- TASK STATEMENT -
Set down each line exactly, beginning with the one that contains "Click 'message: undefined'" and continuing through the last line of the listing, and nothing else.

- - - - -

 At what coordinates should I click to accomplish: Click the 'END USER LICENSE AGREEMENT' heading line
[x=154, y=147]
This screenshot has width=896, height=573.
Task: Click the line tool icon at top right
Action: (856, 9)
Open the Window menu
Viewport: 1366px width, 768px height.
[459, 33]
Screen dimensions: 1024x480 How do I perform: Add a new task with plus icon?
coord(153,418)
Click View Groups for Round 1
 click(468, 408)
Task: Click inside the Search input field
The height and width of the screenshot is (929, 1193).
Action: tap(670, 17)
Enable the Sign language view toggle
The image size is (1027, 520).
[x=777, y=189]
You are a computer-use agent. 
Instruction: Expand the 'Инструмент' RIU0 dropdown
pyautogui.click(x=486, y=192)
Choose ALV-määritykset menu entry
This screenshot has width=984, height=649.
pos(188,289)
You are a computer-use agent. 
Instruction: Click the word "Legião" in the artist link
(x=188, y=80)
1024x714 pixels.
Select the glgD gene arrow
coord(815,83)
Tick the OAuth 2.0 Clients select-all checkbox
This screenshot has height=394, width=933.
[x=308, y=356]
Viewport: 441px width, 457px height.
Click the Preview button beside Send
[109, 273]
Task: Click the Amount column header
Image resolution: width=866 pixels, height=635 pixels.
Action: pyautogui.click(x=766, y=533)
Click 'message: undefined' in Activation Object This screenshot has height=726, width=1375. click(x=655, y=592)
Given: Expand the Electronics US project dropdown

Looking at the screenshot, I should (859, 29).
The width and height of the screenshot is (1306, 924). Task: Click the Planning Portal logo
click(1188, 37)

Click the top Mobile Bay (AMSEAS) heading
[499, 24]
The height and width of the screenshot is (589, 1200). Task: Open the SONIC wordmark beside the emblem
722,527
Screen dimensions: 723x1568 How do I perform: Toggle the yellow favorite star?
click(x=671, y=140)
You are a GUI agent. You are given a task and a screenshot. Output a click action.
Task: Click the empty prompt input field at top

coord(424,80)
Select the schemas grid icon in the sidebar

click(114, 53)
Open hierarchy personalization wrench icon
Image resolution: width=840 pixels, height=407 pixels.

- - - - -

- RESULT -
Click 'message: undefined' in Activation Object This screenshot has height=726, width=1375. click(x=655, y=592)
Given: Expand the Electronics US project dropdown

Looking at the screenshot, I should (859, 29).
The width and height of the screenshot is (1306, 924). Task: Click the Planning Portal logo
click(1188, 37)

Click the top Mobile Bay (AMSEAS) heading
[499, 24]
The height and width of the screenshot is (589, 1200). Task: Open the SONIC wordmark beside the emblem
722,527
Screen dimensions: 723x1568 How do I perform: Toggle the yellow favorite star?
click(x=671, y=140)
You are a GUI agent. You are given a task and a screenshot. Output a click action.
Task: Click the empty prompt input field at top

coord(424,80)
Select the schemas grid icon in the sidebar

click(114, 53)
Open hierarchy personalization wrench icon
Image resolution: width=840 pixels, height=407 pixels.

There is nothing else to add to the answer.